Readdir against large number of files

learningperl01 has asked for the wisdom of the Perl Monks concerning the following question:

Hello Perl experts,
I am pretty new to Perl and having a memory problem with my code. I have narrowed it down to the following section of code which always seems to generate the out of memory error when running.(when the number of files are large).

                opendir (TXT, "$processedDirPath") or die "Cannot open
+ $processedDirPath directory $!\n";
                while ( (my $matchingFiles = readdir(TXT)) ) {
                    if ( $matchingFiles =~ /\.rtsd001$/ ) {
                        my @fileContents;
                        my $UNMODIFIED;
                        my $MODIFIED;
                        open(UNMODIFIED, "<$processedDirPath/$matching
+Files") or die "Cannot open $UNMODIFIED for reading $!\n";
                        open(MODIFIED, ">$processedDirPath/$matchingFi
+les.old") or die "Cannot open $MODIFIED for writing $!\n";
                        while (<UNMODIFIED>) {
                            /STRUC20/ and @fileContents=(), next or pu
+sh @fileContents, $_; # All files that end in rtsd001 will need to be
+ modified.
                        }
                        print MODIFIED @fileContents;
                        close(UNMODIFIED);
                        close(MODIFIED);
                        system( "/bin/mv", "$processedDirPath/$matchin
+gFiles.old", "$processedDirPath/$matchingFiles" ) == 0 or warn "Move 
+command filed $!\n";;
                    }
                }
                closedir TXT;
[download]

Now a little background. I want to process all files in a directory which is held by $processedDirPath variable and only work with files that end with "rtsd001".

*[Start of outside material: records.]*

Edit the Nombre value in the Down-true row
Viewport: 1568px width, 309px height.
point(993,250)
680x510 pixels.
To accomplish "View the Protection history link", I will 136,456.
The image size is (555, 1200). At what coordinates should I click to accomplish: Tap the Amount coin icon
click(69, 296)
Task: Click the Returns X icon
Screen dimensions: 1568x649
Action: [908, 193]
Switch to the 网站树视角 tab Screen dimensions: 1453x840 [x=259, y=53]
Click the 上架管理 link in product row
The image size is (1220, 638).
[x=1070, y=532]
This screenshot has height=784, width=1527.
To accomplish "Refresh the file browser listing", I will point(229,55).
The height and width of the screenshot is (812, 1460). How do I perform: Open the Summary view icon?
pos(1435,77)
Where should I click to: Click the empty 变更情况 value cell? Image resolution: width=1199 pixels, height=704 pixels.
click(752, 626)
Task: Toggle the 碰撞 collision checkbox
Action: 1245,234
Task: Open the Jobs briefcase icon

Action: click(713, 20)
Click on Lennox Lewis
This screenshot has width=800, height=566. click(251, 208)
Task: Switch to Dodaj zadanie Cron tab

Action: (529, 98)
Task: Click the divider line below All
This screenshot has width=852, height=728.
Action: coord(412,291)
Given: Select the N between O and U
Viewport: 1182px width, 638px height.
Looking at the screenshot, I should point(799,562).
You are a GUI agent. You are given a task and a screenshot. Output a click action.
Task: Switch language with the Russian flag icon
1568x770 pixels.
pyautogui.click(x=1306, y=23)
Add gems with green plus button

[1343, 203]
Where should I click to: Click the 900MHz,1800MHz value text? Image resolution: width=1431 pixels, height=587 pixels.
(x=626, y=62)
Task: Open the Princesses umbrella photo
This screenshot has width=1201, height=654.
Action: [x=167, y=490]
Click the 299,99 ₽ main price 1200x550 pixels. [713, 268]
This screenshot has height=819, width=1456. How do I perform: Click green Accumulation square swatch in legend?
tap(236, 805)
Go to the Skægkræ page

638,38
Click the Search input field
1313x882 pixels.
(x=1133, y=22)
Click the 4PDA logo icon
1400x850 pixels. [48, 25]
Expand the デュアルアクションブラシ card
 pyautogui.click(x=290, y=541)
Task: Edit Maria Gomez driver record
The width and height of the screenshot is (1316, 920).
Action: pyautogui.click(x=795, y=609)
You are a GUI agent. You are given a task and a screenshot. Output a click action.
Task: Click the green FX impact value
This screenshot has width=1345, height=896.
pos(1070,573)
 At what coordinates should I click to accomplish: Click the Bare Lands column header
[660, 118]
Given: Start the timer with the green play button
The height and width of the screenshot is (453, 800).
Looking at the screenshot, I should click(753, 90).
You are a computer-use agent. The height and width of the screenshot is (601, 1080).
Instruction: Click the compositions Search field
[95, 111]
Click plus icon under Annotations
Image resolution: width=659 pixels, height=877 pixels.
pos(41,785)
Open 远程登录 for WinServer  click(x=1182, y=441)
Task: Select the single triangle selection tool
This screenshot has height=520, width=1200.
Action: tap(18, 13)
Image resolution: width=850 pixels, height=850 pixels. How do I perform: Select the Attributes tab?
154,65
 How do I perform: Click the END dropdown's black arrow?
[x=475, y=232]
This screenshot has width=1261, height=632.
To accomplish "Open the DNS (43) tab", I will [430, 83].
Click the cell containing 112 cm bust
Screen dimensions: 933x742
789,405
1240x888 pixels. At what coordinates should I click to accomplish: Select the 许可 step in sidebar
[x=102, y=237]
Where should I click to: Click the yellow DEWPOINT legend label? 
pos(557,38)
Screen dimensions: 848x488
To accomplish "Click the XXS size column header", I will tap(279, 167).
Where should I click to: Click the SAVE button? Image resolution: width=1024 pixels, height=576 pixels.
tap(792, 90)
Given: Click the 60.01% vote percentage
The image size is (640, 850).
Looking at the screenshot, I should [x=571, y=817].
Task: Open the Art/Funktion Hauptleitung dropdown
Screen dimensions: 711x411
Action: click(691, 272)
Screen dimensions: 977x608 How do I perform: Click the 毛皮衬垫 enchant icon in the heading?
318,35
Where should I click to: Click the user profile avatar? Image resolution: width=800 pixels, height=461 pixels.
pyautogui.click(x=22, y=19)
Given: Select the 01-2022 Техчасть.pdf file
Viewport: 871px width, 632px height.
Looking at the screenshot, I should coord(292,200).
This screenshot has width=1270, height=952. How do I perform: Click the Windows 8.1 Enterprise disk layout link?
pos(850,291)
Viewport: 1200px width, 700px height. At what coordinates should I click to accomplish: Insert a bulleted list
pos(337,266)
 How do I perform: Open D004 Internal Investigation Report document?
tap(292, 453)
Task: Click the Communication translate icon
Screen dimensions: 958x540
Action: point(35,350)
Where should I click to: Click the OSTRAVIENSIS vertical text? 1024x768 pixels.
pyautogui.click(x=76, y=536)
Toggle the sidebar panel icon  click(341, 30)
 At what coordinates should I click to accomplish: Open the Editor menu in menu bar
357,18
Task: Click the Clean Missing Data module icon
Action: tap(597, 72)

I have also tried saving the readdir to an @array then grepping for the file extensions I want and doing a while loop against that.

What is the MOST memory efficient/best way to read files in a directory then modify each file found (Script will have to rewrite all files to remove lines before the STRUC20 line.)

The directory which I am running readdir against contains about 6-10 thousand files each about <1k - 40k> in size.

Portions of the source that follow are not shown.